= David Frederick Case =

English audiobook narrator (1932–2005)

David Case

David Frederick Case (25 April 1932 – 1 October 2005), alias Frederick Davidson, was a prolific English narrator of over 700 audiobooks, primarily in the 1980s and 90s when the commercial audiobook industry was maturing. He was one of the first inductees into the "Golden Voice" hall of fame started by the trade publication AudioFile.

==Early life==
Case was born in London on 25 April 1932, to a father who made tombstones during the Great Depression. As a child he enjoyed mimicking actors and he was later awarded a singing scholarship to St Edward's School, Oxford. After finishing his schooling he trained to be an actor at the Royal Academy of Dramatic Art. He worked with a repertory company in northern England, and made about 13 TV appearances between 1959 and 1964, including as "Bob" on an episode of the BBC show Maigret (1962). His acting career was not overly successful, he played minor and occasional roles.

==Career==
In 1976, he moved to San Francisco with his companion, Graham Watts. They had a business in Oakland importing antiques. In his spare time, he directed community theater productions, including one show that included British-born actress Wanda McCaddon who became friendly with Case. McCaddon, who was working at Books on Tape at the time, introduced him to the world of audiobook narration, an industry which was coming into maturity during the 1980s. "When he found out I was doing books on tape, he said, 'That sounds like something I'd like to do'", McCaddon remembered.

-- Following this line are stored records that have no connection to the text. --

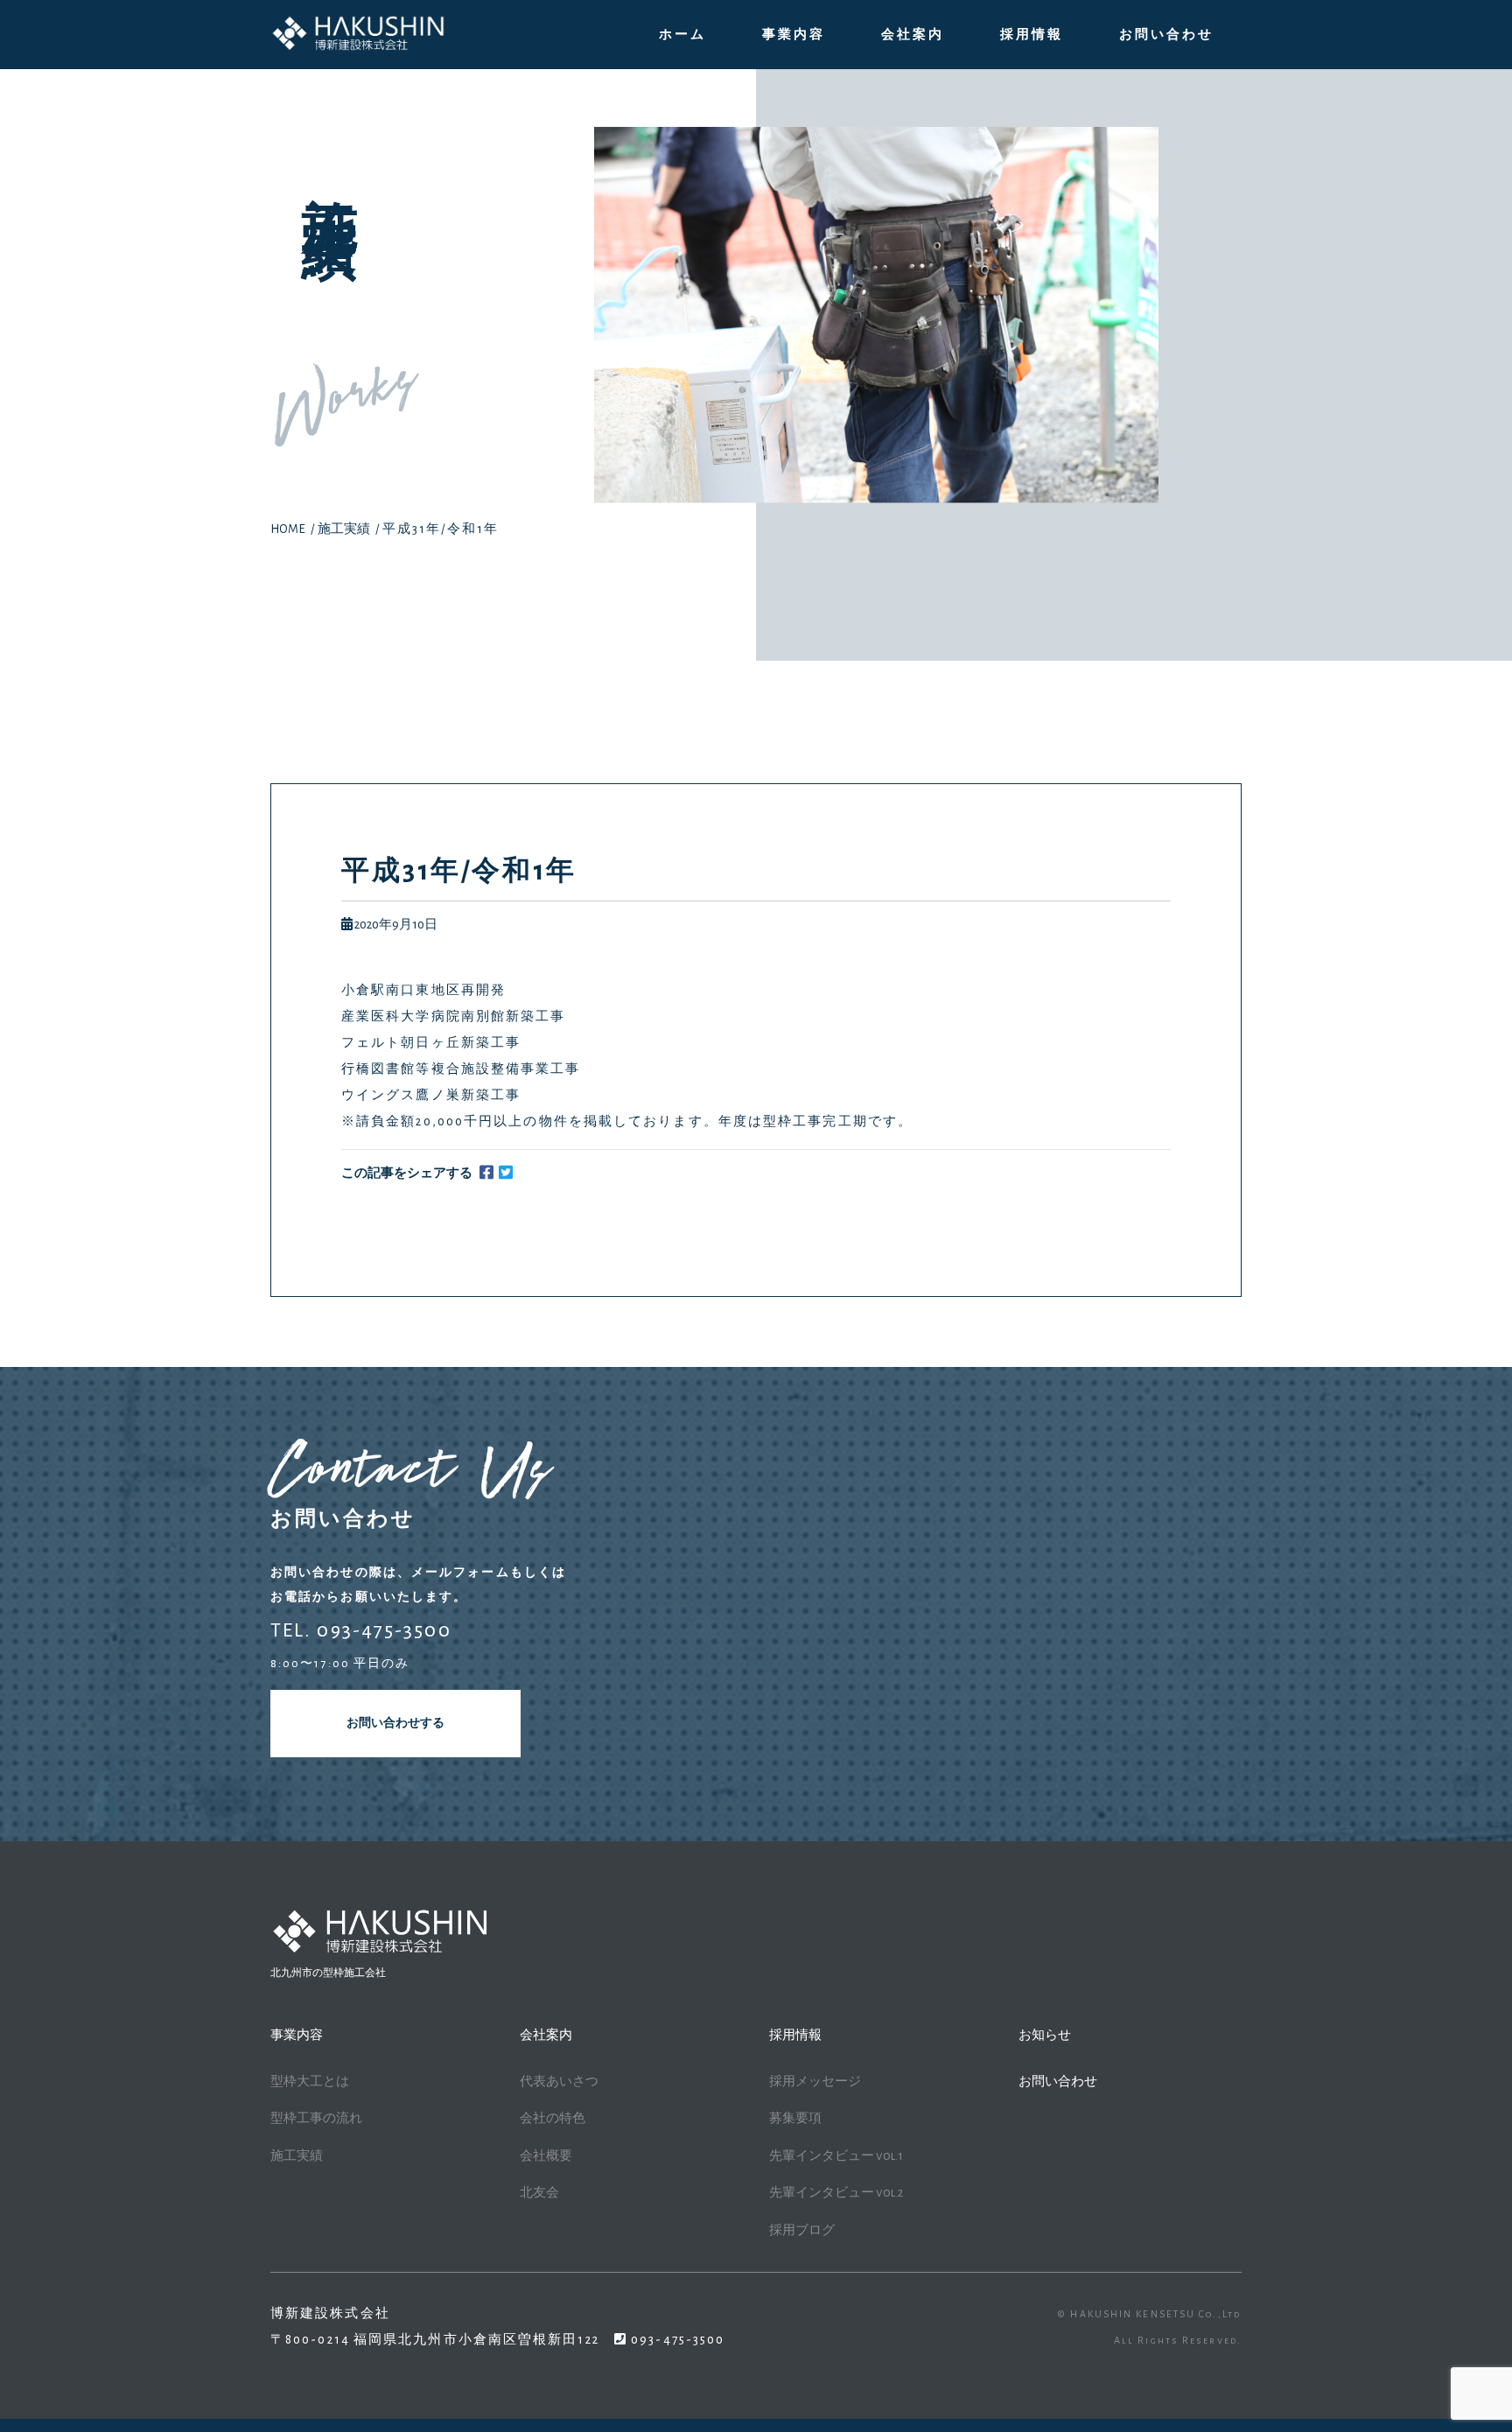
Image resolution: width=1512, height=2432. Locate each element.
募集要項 (795, 2118)
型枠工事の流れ (316, 2118)
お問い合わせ (1166, 34)
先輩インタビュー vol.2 (836, 2192)
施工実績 (344, 529)
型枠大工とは (309, 2081)
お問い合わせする (395, 1723)
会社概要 (546, 2155)
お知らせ (1044, 2035)
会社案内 (912, 34)
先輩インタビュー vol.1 (836, 2155)
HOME (287, 529)
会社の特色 (552, 2118)
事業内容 (793, 34)
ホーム (682, 34)
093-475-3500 (675, 2339)
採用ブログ (802, 2230)
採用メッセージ (815, 2081)
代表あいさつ (559, 2081)
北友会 (539, 2192)
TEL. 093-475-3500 (361, 1630)
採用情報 (1031, 34)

Sigrid Hecht, co-founder of Books on Tape, was initially skeptical of his breathy interpretations. However Case would excel at British works, recording 13 novels by Anthony Trollope, 36 by P. G. Wodehouse and the entire "Forsyte" chronicles by John Galsworthy. He recorded works by luminaries of British literature such as Charles Dickens, William Makepeace Thackeray, Sir Walter Scott, Thomas Hardy, George Orwell and W. Somerset Maugham. He also performed contemporary British fiction, such as Nick Hornby's High Fidelity. He recorded episodes in a number of popular book series, such as the Rumpole of the Bailey series by John Mortimer, the Inspector Morse series by Colin Dexter, and the Richard Sharpe series by Bernard Cornwell. His non-fiction recordings included William Manchester's biography of Winston Churchill The Last Lion, and Simon Schama's Citizens: A Chronicle of the French Revolution. In addition to British-themed works, Case also was active in recording world classics, including works by Homer, Plato, and Aristotle. His recordings of European literature included Cervantes' Don Quixote, Solzhenitsyn's The Gulag Archipelago, Hugo's Les Miserables, and Tolstoy's War and Peace.

He worked as a freelance artist mostly for Books on Tape and Blackstone Audio during the 1980s and 1990s. Depending on the publisher, he recorded as David Case (Books on Tape), Frederick Davidson (Blackstone), Edward Raleigh, James Nelson, and Ian McKay. Case was a popular narrator, "Readers said, 'Give me anything by Frederick Davidson,'" recalled Lysa Williams of Blackstone Audio. AudioFile editor and founder, Robin Whitten, said Case recorded three times as many books as most other performers. Some listeners found his style off-putting, "the most frequent criticism is that he sounds snooty and that his Continental accents all sound the same — sort of Austro-Hungarian", observed Katherine Powers. But he had fans, The Washington Post obituary by Adam Bernstein said "The English-born, classically trained Mr. Case was among the finest". He was nominated for a Grammy Award and received numerous AudioFile Earphones Awards.

==Death==
Case, a lifelong smoker, developed throat cancer in 2000 but kept recording, though his output slowed. He refused to stop smoking and doctors were forced to remove his larynx in May 2005, after which he lost his voice entirely. He died at his home in El Sobrante, California on 1 October 2005, unable to utter a sound. Case once said, "I really believe I was born to record audiobooks."